- _TO DO_:
Exactly as they stand, set down all of the records again.

- _SOURCE MATERIAL_:

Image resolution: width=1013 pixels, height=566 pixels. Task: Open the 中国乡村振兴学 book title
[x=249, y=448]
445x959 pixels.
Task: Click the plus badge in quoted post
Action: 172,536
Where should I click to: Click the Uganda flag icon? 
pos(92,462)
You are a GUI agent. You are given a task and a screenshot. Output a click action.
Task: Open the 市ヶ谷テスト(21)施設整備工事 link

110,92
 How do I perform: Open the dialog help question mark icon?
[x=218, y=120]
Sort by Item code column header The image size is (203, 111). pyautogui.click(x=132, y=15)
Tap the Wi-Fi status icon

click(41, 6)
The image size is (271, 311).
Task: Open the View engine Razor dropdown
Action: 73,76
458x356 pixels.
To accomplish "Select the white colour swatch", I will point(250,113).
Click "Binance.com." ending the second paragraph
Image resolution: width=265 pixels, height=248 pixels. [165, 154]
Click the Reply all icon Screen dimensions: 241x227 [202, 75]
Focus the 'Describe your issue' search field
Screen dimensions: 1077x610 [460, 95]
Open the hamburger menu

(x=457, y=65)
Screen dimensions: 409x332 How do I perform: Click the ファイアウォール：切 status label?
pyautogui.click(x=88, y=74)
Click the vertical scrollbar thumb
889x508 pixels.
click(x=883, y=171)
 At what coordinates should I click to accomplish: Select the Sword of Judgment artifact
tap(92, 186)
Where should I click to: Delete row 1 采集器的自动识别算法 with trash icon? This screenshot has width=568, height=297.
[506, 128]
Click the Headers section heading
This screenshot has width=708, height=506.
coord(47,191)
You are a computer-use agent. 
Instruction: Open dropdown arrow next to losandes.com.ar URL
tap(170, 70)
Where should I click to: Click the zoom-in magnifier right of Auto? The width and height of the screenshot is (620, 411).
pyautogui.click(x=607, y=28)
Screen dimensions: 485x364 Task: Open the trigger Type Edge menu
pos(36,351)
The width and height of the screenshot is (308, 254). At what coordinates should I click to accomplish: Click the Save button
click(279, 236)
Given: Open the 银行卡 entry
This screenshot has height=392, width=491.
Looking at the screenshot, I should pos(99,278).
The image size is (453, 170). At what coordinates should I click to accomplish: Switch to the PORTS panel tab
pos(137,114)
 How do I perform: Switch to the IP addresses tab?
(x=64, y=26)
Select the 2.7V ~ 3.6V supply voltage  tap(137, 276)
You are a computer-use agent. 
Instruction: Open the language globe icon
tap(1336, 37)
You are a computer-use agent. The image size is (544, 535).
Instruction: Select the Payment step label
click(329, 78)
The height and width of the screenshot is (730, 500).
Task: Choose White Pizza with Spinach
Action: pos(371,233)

- _EXERCISE RESPONSE_:
Image resolution: width=1013 pixels, height=566 pixels. Task: Open the 中国乡村振兴学 book title
[x=249, y=448]
445x959 pixels.
Task: Click the plus badge in quoted post
Action: 172,536
Where should I click to: Click the Uganda flag icon? 
pos(92,462)
You are a GUI agent. You are given a task and a screenshot. Output a click action.
Task: Open the 市ヶ谷テスト(21)施設整備工事 link

110,92
 How do I perform: Open the dialog help question mark icon?
[x=218, y=120]
Sort by Item code column header The image size is (203, 111). pyautogui.click(x=132, y=15)
Tap the Wi-Fi status icon

click(41, 6)
The image size is (271, 311).
Task: Open the View engine Razor dropdown
Action: 73,76
458x356 pixels.
To accomplish "Select the white colour swatch", I will point(250,113).
Click "Binance.com." ending the second paragraph
Image resolution: width=265 pixels, height=248 pixels. [165, 154]
Click the Reply all icon Screen dimensions: 241x227 [202, 75]
Focus the 'Describe your issue' search field
Screen dimensions: 1077x610 [460, 95]
Open the hamburger menu

(x=457, y=65)
Screen dimensions: 409x332 How do I perform: Click the ファイアウォール：切 status label?
pyautogui.click(x=88, y=74)
Click the vertical scrollbar thumb
889x508 pixels.
click(x=883, y=171)
 At what coordinates should I click to accomplish: Select the Sword of Judgment artifact
tap(92, 186)
Where should I click to: Delete row 1 采集器的自动识别算法 with trash icon? This screenshot has width=568, height=297.
[506, 128]
Click the Headers section heading
This screenshot has width=708, height=506.
coord(47,191)
You are a computer-use agent. 
Instruction: Open dropdown arrow next to losandes.com.ar URL
tap(170, 70)
Where should I click to: Click the zoom-in magnifier right of Auto? The width and height of the screenshot is (620, 411).
pyautogui.click(x=607, y=28)
Screen dimensions: 485x364 Task: Open the trigger Type Edge menu
pos(36,351)
The width and height of the screenshot is (308, 254). At what coordinates should I click to accomplish: Click the Save button
click(279, 236)
Given: Open the 银行卡 entry
This screenshot has height=392, width=491.
Looking at the screenshot, I should pos(99,278).
The image size is (453, 170). At what coordinates should I click to accomplish: Switch to the PORTS panel tab
pos(137,114)
 How do I perform: Switch to the IP addresses tab?
(x=64, y=26)
Select the 2.7V ~ 3.6V supply voltage  tap(137, 276)
You are a computer-use agent. 
Instruction: Open the language globe icon
tap(1336, 37)
You are a computer-use agent. The image size is (544, 535).
Instruction: Select the Payment step label
click(329, 78)
The height and width of the screenshot is (730, 500).
Task: Choose White Pizza with Spinach
Action: pos(371,233)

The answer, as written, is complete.